In a small study of 106 older adults (> 85y) that were healthy (i.e. free of disease) at baseline, lymphocytes  less than 1.14*10^9 cells/L (equivalent to 1140*10^6 cells/L) was associated with an increased risk of death for all causes, when compared with 1850*10^6 cells/L (Izaks et al. 2003):

lympho mort

In a larger study (624 subjects), lymphocytes less than 1540*10^6 cells/L was associated with a significantly shorter average lifespan (~5y; 0.5 proportion remaining below), when compared with 1540 – 2040*10^6 cells/L . Also note that survival for the group that had 1540 – 2040*10^9 lymphocytes/L was not significantly different from the group that had more than 2040*10^9 lymphocytes/L (Leng et al. 2005):Screen Shot 2019-11-16 at 8.36.34 AM.png

In agreement with the smaller studies, lymphocytes < 1300 and < 1200*10^6 cells/L in women and men (red and blue, far left), respectively was associated with an increased all-cause mortality risk, when compared with average lymphocyte values ~1900*10^6 cells/L (decile 5) in a larger study that included 262,394 non-smokers (age range, 37 – 73y; Welsh et al. 2018):

Screen Shot 2019-10-08 at 7.26.51 AM

Collectively, these data suggest that higher values for lymphocyte % and for the absolute amount of lymphocytes may be optimal for minimizing disease risk and for maximizing longevity. If both are low, can they be raised? Circulating levels of lymphocytes are reduced during zinc deficiency (Fraker and King, 2001), so monitoring zinc intake, then increasing it to at least the RDA may be a first step towards increasing lymphocyte levels and %.
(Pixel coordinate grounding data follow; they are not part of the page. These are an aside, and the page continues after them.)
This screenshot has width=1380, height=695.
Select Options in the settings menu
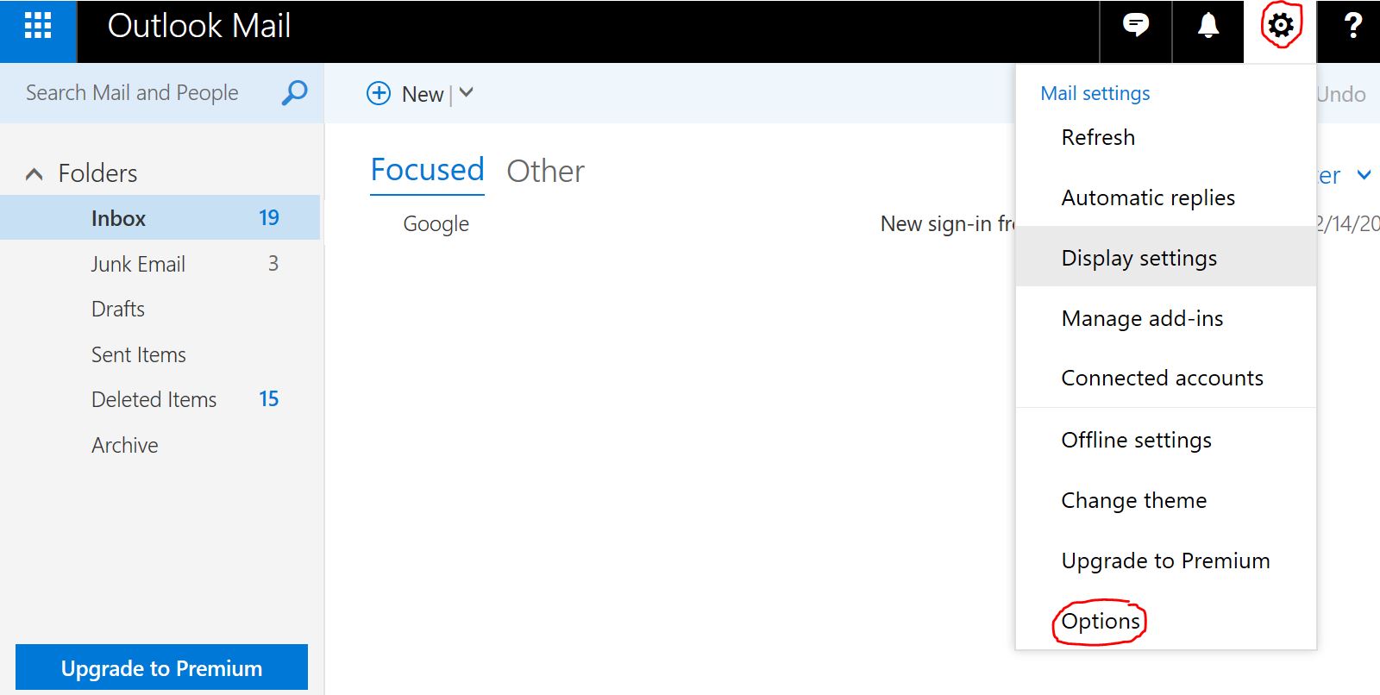(x=1100, y=621)
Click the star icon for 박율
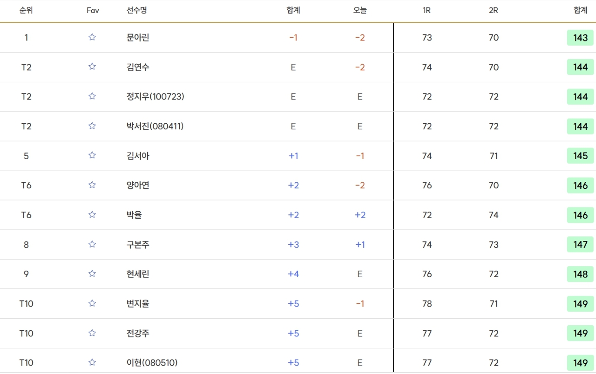This screenshot has height=374, width=596. pos(92,214)
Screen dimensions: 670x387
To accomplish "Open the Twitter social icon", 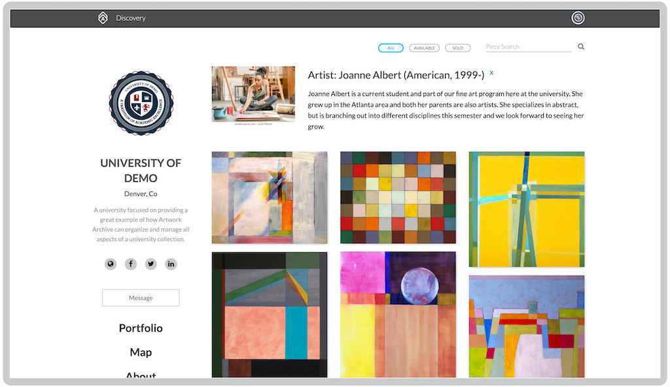I will tap(151, 264).
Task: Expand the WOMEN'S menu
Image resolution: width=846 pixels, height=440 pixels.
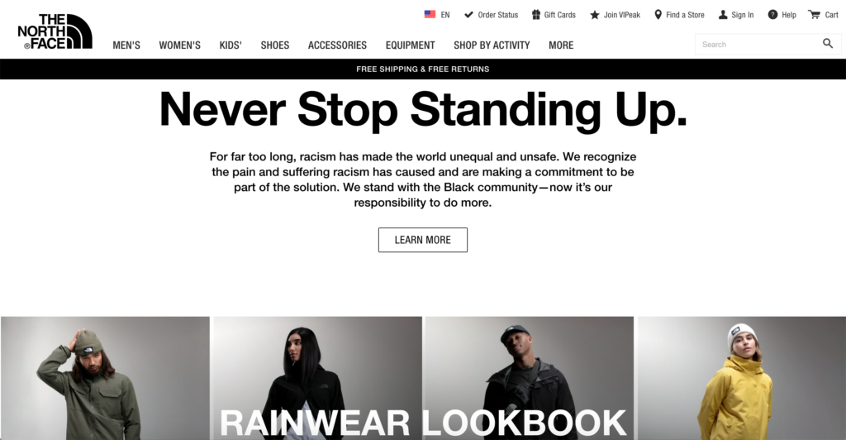Action: (179, 45)
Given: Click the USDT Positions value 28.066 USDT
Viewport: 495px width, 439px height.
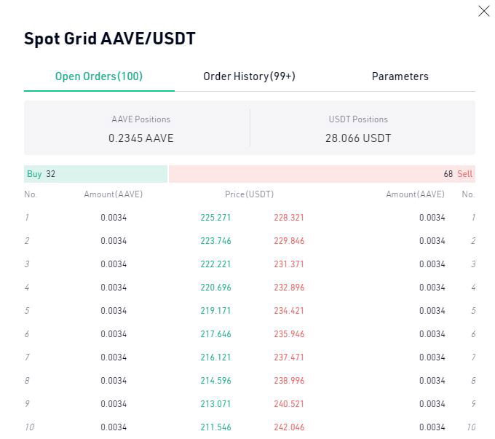Looking at the screenshot, I should (358, 138).
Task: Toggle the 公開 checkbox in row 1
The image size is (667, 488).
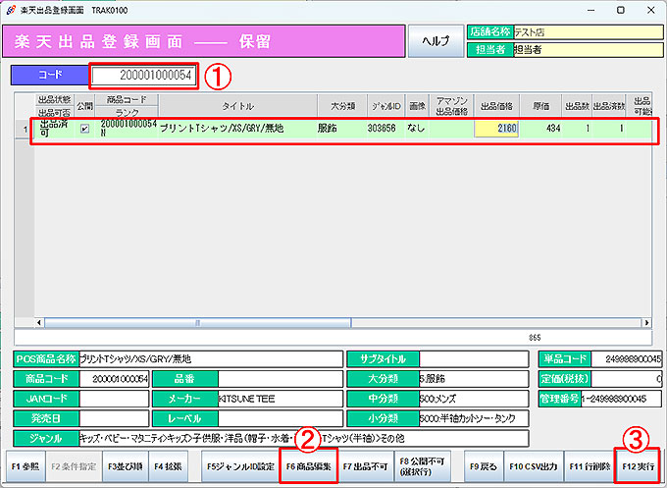Action: point(84,129)
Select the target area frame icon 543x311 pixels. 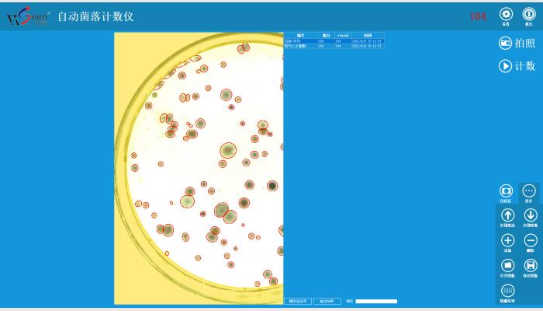pos(506,190)
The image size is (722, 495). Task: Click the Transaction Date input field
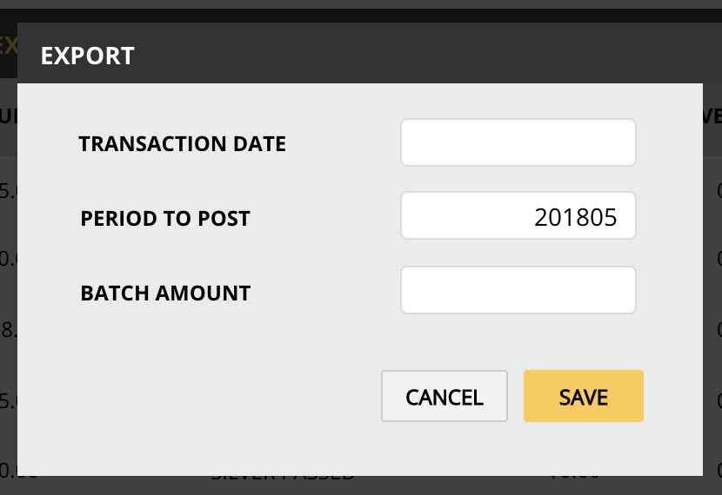pos(518,142)
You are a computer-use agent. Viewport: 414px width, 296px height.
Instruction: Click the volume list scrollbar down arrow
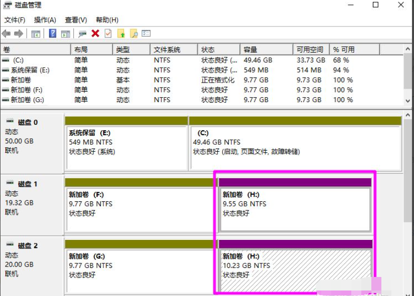pos(407,100)
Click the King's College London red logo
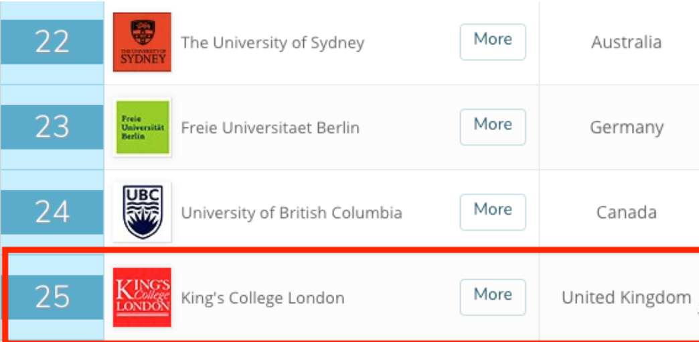This screenshot has width=699, height=342. 142,297
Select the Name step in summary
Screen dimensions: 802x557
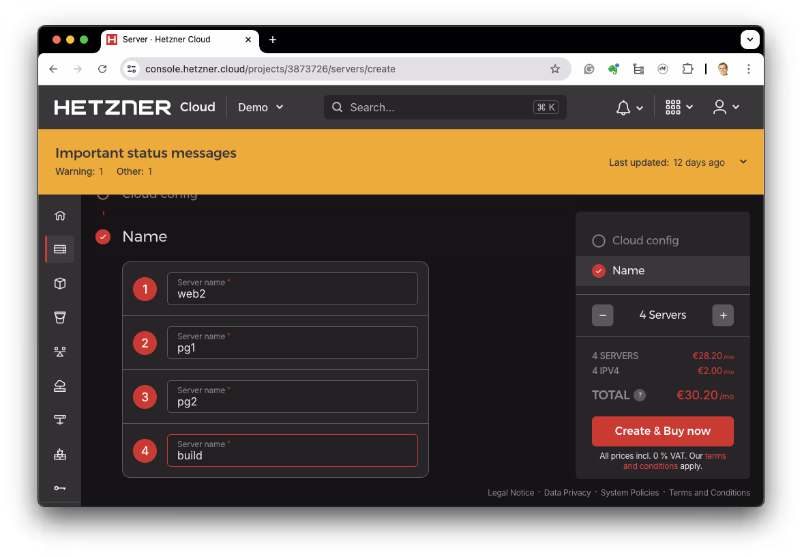click(x=627, y=271)
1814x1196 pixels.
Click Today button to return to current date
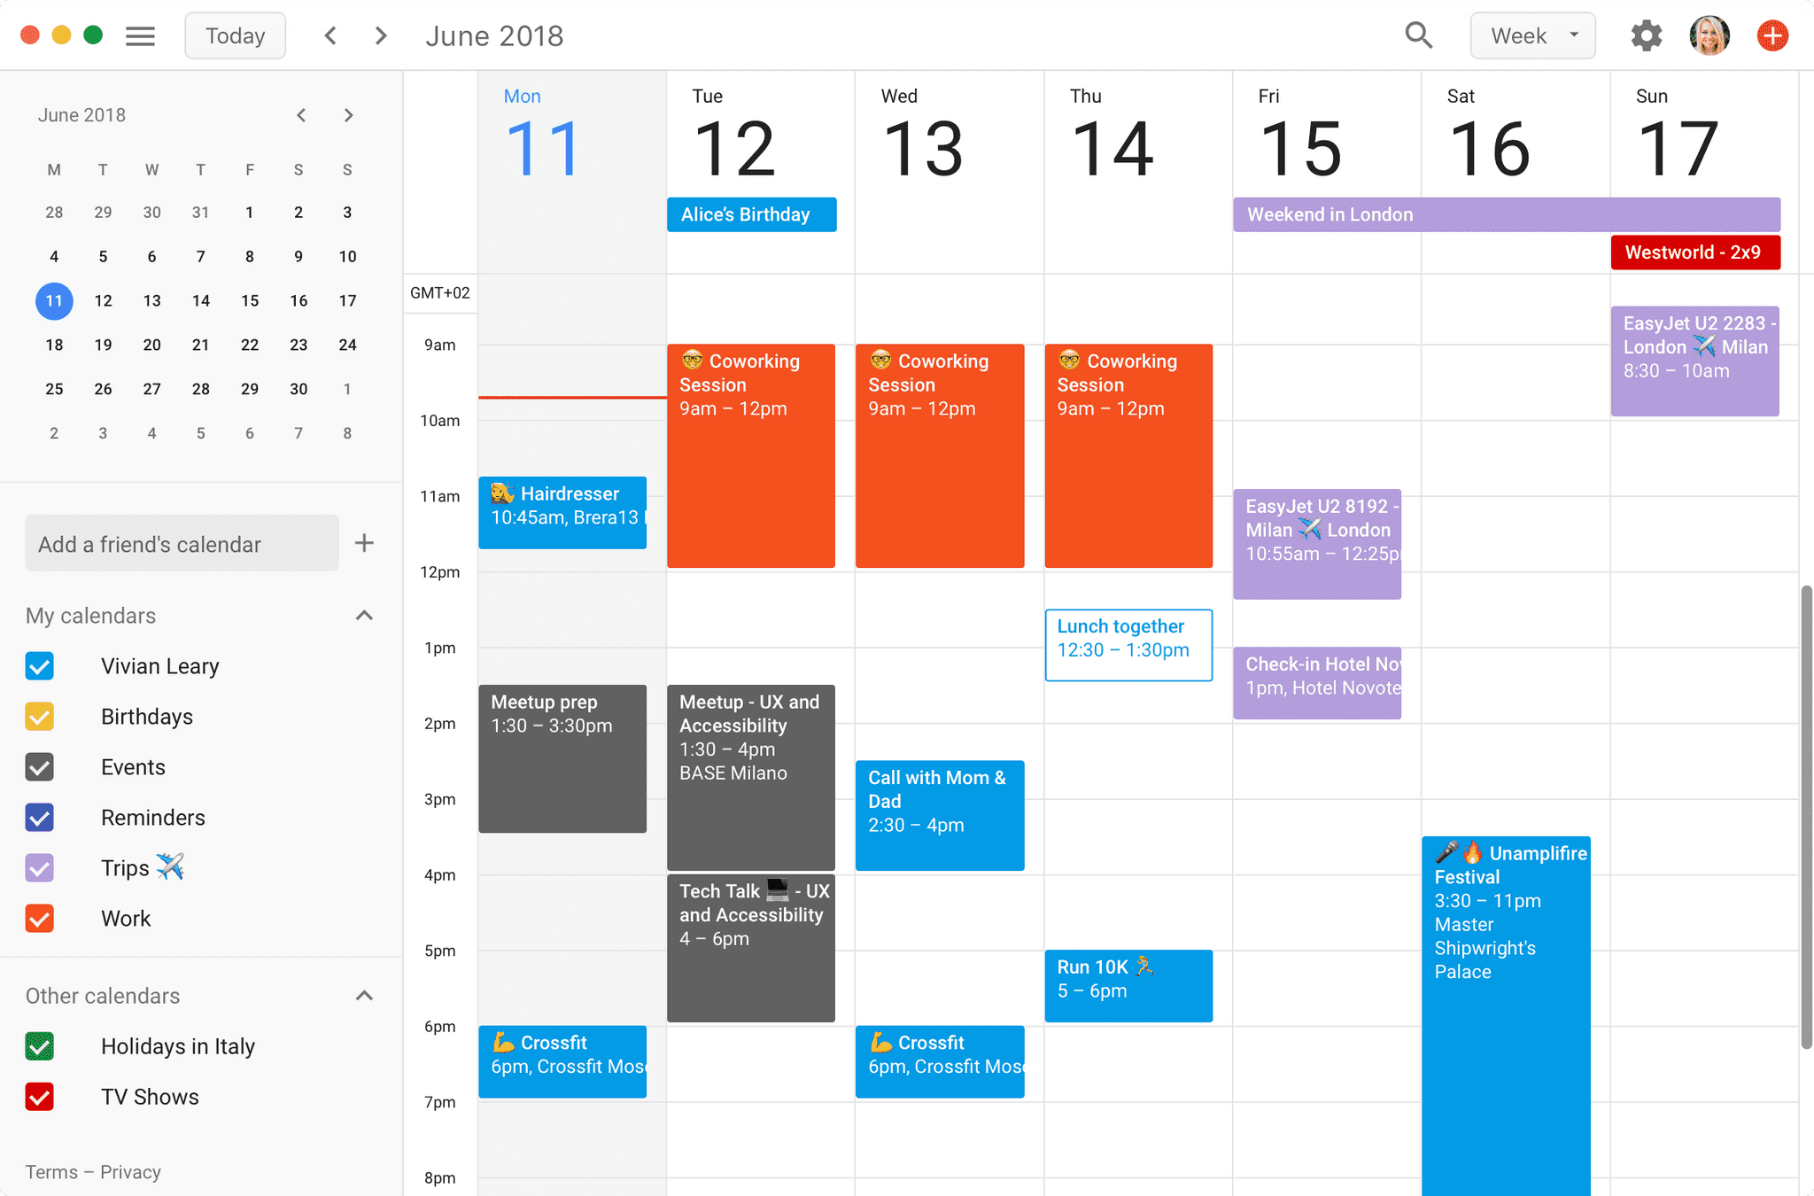234,36
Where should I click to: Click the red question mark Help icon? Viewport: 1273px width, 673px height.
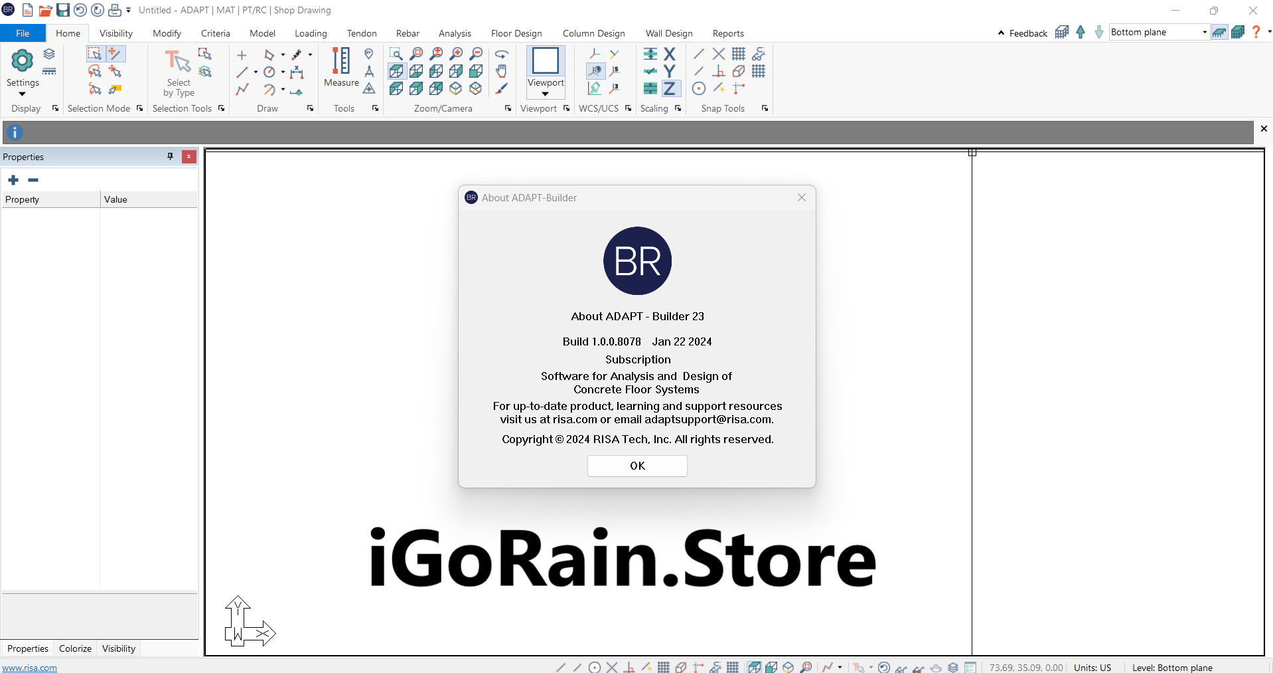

If you’re interested, please have a look at my book!

References

Fraker PJ, King LE. A distinct role for apoptosis in the changes in lymphopoiesis and myelopoiesis created by deficiencies in zincFASEB J. 2001 Dec;15(14):2572-8.

Izaks GJ, Remarque EJ, Becker SV, Westendorp RG. Lymphocyte count and mortality risk in older persons. The Leiden 85-Plus Study. J Am Geriatr Soc. 2003 Oct;51(10):1461-5.

Leng SX, Xue QL, Huang Y, Ferrucci L, Fried LP, Walston JD. Baseline total and specific differential white blood cell counts and 5-year all-cause mortality in community-dwelling older womenExp Gerontol. 2005 Dec;40(12):982-7.

Levine ME. Modeling the rate of senescence: can estimated biological age predict mortality more accurately than chronological age? J Gerontol A Biol Sci Med Sci. 2013 Jun;68(6):667-74. doi: 10.1093/gerona/gls233.

Wang Z, Li L, Glicksberg BS, Israel A, Dudley JT, Ma’ayan A. Predicting age by mining electronic medical records with deep learning characterizes differences between chronological and physiological ageJ Biomed Inform. 2017 Dec;76:59-68. doi: 10.1016/j.jbi.2017.11.003.

Welsh C, Welsh P, Mark PB, Celis-Morales CA, Lewsey J, Gray SR, Lyall DM, Iliodromiti S, Gill JMR, Pell J, Jhund PS, Sattar N. Association of Total and Differential Leukocyte Counts With Cardiovascular Disease and Mortality in the UK Biobank. Arterioscler Thromb Vasc Biol. 2018 Jun;38(6):1415-1423. doi: 10.1161/ATVBAHA.118.310945.